• _SHORT EXERCISE 1_
List the plants that the back yards text says people grow in pots on their porches and decks.
• _SHORT EXERCISE 2_
Reproduce, character for character, the lines of the entries starting at the line that contains "Task: Select the 56/164 size row" and ending at the line that contains "This screenshot has height=550, width=977.", with both of those lines included.

• _SOURCE EXCERPT_

People cultivate cacti, aloe, portulaca, pansies and hibiscus in pots on their tiny porches and decks. Here and there is a nook just big enough for a thick-necked palm or a medusa - head of bougainvillaea. But no back yards.

One can develop a taste for it. If you can at least see and hear the clanking, ever varied harbor with its container ships, liners, tugboats, yachts, flags, cranes, bridges, foghorns and, of course, the sparkling sea stretching out beyond the breakwater " all that business you don't have to tend to but which goes on with or without you " you can actually relax and forget about your claustrophobia in your microscopic high-density piece of high-priced real estate.

The harbor - a big complicated front yard, hard-won and shared by everybody on the hill.

For back yards, you have to go to the Midwest.

I have a fine back yard in Flint. Midwesterners generally do — small or large, usually with a swathe of grass that we mow, one week diagonal, another straight across, another up and down. The night after you mow it, it smells fabulous. For most of the summer, there are fireflies courting in the fresh-cut blades. I'm thinking about how sweet that is.

Back yards offer solace and, an old-fashioned word, surcease.

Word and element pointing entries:
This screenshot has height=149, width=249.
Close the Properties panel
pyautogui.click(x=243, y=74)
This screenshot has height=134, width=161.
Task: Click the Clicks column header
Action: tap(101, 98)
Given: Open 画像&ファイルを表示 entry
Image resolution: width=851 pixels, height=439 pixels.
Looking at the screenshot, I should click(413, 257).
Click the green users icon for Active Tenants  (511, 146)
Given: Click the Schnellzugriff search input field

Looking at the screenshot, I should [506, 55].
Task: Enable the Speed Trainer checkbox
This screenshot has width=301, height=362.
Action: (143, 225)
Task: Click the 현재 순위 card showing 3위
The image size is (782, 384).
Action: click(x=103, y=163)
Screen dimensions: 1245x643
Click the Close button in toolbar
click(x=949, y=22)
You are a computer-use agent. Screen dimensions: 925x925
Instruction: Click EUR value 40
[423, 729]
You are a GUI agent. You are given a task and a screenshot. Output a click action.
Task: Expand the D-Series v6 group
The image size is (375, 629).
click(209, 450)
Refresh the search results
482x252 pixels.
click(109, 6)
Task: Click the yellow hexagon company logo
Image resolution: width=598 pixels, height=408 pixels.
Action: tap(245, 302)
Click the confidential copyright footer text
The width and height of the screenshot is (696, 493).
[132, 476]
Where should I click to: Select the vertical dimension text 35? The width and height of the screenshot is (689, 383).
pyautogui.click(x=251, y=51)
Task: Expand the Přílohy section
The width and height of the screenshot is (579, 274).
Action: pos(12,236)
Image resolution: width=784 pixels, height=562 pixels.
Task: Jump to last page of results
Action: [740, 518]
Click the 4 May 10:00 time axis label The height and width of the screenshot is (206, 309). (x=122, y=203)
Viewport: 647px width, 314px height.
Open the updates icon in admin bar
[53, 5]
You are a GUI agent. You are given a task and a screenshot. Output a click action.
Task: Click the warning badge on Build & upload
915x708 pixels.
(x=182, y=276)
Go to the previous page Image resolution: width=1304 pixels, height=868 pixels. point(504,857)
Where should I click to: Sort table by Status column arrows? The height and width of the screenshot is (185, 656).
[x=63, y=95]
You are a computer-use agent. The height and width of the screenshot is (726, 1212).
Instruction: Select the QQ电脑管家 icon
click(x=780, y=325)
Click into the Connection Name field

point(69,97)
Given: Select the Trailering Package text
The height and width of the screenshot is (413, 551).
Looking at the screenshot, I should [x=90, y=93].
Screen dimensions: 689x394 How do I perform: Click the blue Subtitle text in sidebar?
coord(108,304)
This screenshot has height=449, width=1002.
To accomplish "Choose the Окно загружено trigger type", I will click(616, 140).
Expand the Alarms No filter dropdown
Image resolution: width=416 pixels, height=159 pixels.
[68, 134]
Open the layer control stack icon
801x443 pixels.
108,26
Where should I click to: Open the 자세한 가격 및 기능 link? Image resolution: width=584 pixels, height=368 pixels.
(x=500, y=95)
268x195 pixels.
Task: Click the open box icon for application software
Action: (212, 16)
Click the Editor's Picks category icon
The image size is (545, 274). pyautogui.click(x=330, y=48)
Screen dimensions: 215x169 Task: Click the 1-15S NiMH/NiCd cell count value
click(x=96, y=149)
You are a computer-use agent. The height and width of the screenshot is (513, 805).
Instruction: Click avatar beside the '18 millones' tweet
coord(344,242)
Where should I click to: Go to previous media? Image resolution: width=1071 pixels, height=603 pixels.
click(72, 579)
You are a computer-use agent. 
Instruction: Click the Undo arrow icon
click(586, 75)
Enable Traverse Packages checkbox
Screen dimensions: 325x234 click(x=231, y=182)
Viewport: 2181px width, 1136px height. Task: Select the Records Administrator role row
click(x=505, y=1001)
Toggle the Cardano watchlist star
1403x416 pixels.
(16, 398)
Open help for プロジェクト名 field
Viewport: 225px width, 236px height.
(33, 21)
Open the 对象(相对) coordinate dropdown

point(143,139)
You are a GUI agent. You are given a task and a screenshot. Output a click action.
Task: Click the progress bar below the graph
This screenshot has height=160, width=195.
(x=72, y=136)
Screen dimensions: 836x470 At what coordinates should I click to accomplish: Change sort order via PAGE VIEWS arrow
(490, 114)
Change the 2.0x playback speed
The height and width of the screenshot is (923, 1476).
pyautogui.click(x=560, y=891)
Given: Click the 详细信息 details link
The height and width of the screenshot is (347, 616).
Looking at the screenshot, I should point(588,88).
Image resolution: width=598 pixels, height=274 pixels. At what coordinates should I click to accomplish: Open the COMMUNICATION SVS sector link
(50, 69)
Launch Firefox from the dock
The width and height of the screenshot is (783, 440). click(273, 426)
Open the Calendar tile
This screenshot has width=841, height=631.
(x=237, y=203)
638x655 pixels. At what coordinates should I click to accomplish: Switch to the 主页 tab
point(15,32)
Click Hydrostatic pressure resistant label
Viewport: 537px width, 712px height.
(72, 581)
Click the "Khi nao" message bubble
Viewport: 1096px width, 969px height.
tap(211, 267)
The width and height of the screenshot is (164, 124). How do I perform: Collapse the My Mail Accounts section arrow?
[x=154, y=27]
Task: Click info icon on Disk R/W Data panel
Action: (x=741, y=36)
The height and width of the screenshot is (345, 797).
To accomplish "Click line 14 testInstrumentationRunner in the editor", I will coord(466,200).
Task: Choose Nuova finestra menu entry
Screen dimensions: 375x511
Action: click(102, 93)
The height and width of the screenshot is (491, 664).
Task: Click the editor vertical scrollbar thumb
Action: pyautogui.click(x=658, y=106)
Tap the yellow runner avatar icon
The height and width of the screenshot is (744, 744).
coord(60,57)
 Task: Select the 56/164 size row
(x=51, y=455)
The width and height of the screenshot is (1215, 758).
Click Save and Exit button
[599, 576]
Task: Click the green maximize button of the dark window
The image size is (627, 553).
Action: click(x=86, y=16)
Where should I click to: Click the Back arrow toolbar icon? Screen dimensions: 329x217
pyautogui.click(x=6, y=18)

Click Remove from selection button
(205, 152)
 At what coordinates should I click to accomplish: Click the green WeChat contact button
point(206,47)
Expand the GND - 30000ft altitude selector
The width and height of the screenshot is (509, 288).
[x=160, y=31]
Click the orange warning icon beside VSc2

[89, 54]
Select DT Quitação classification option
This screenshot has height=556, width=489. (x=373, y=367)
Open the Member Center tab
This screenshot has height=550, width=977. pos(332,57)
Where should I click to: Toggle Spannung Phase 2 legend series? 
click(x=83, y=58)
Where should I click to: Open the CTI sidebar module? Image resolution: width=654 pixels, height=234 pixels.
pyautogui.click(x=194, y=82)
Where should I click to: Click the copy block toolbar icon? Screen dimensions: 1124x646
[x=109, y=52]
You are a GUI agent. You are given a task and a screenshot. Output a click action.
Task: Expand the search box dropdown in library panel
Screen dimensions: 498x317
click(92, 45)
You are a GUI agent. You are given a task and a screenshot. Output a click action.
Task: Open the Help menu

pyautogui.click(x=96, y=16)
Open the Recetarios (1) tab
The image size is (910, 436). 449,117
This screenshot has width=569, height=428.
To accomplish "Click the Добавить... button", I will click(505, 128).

• _RIGHT ANSWER 1_
Cacti, aloe, portulaca, pansies, and hibiscus.

• _RIGHT ANSWER 2_
 Task: Select the 56/164 size row
(x=51, y=455)
The width and height of the screenshot is (1215, 758).
Click Save and Exit button
[599, 576]
Task: Click the green maximize button of the dark window
The image size is (627, 553).
Action: click(x=86, y=16)
Where should I click to: Click the Back arrow toolbar icon? Screen dimensions: 329x217
pyautogui.click(x=6, y=18)

Click Remove from selection button
(205, 152)
 At what coordinates should I click to accomplish: Click the green WeChat contact button
point(206,47)
Expand the GND - 30000ft altitude selector
The width and height of the screenshot is (509, 288).
[x=160, y=31]
Click the orange warning icon beside VSc2

[89, 54]
Select DT Quitação classification option
This screenshot has height=556, width=489. (x=373, y=367)
Open the Member Center tab
This screenshot has height=550, width=977. pos(332,57)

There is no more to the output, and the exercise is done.